The act was later amended to add protections based on disability and familial status.

Some of the participants in the march also marched in recognition of other laws recently added to create fair and equal opportunities in housing.

Assistant City Manager Bob Kindred was at the rally and he outlined some of the protections the state has passed recently regarding safe housing.

“I have been with [Ames] for 37 years and the City Council did a revamp a while back that targeted below grade apartments that were not safe,” Kindred said. “Then the most recent changes by the Iowa General Assembly last year were put in place to make sure people aren’t being crammed into houses, apartments or neighborhoods.”

Kindred said he hopes the march can help bring awareness to issues regarding fair housing as it is something “many of us take for granted today.”

While the protections are there today, there can still be issues regarding housing discrimination.
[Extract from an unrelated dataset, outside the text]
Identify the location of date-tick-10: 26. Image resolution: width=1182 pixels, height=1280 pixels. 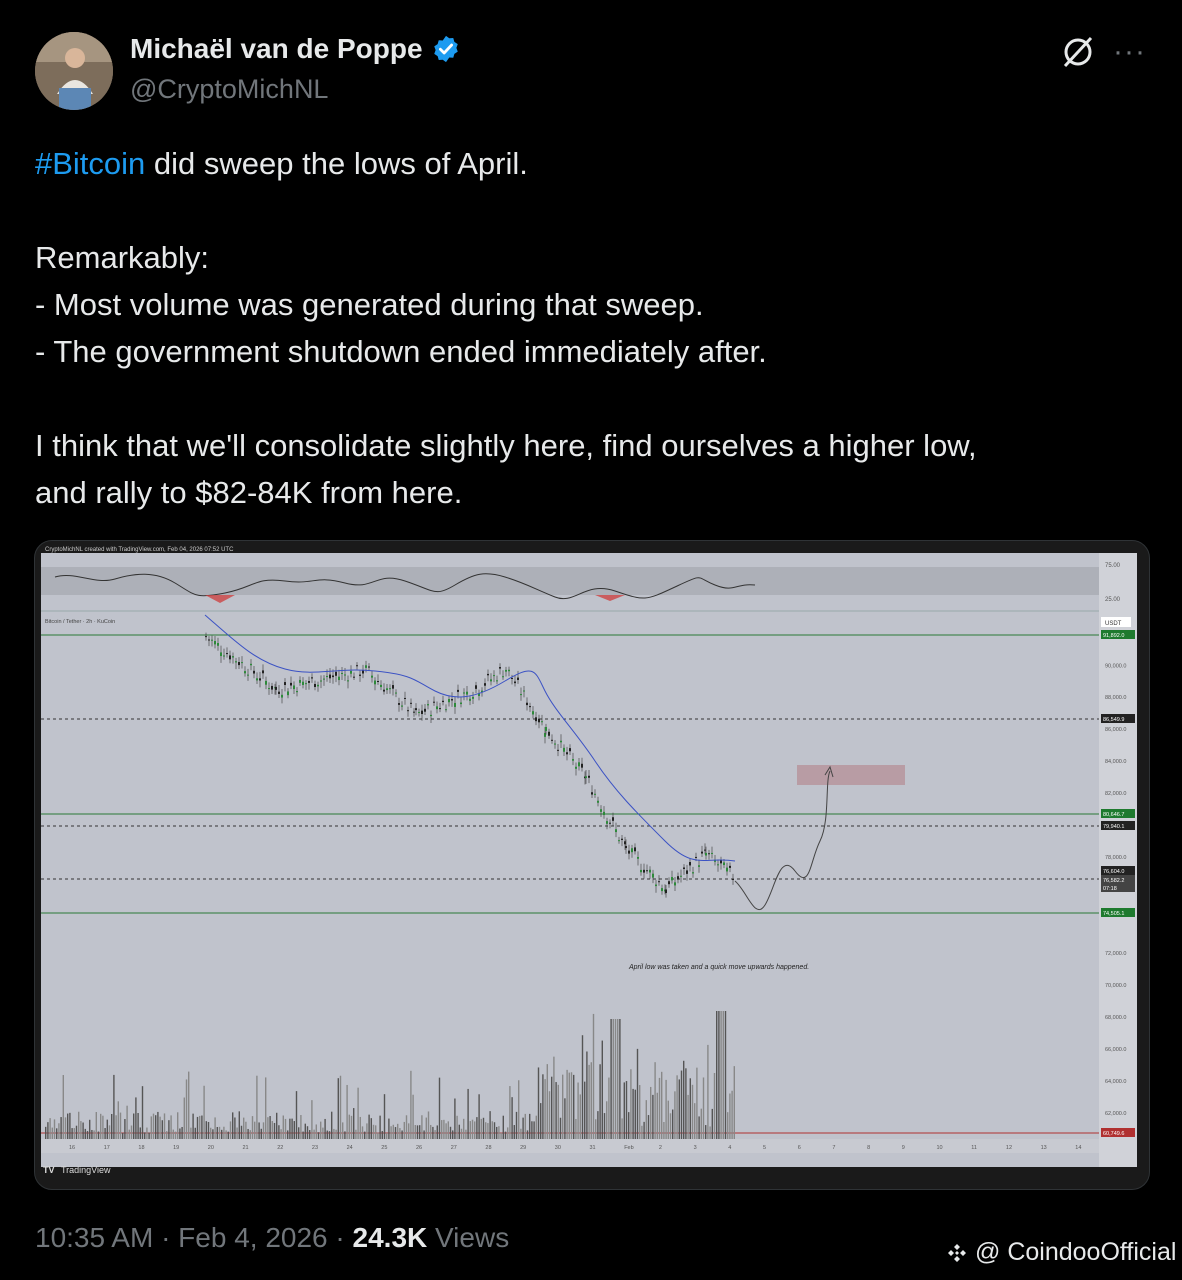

Organizers of the march made signs that supported this claim, saying things like “Will the apartment still be available when they hear my accent?”

Other signs were directed at informing onlookers and participants how to utilize the protections in place, including directions to report housing discrimination when it is seen.

Vanessa Baker-Latimer, housing coordinator and organizer of the march, said the main purpose of the march was to celebrate the 50th anniversary of the act.

“We really want to come together as a community to celebrate fair housing as a law,” Baker-Latimer said. “It is important to those citizens who have been denied access for years because of their race, their creed, their religion, their sexual orientation and their gender, and it is important to the city of Ames and Story County as they have extra laws protecting these individuals.”

In addition to celebrating history, Baker-Latimer expressed the importance of supporting more fair and equal housing laws in the future.

“We will continue to advocate for all of those things because even at this time, even though we have made progress, there is more progress to be made.”

A large majority of participants in the march were directly related to housing in some way. Grace Smith, rental consultant, said she and the other consultants were there to raise awareness of something that is a part of their jobs every day.

Before the march began, Baker-Latimer spoke over a bullhorn, and, holding back tears, said she was overwhelmed with the support and number of people who had shown up to bring awareness to housing discrimination. She then rallied everyone to march from Brookside Park to City Hall.

Once participants in the march made it to City Hall, Mayor John Haila spoke about the importance of fair housing and announced April would be recognized as fair housing month.

This coincided with a similar announcement on the national level that April would be national fair housing month.

The march was organized and supported by the city of Ames, the Ames Human Relations Commission and other local sponsors.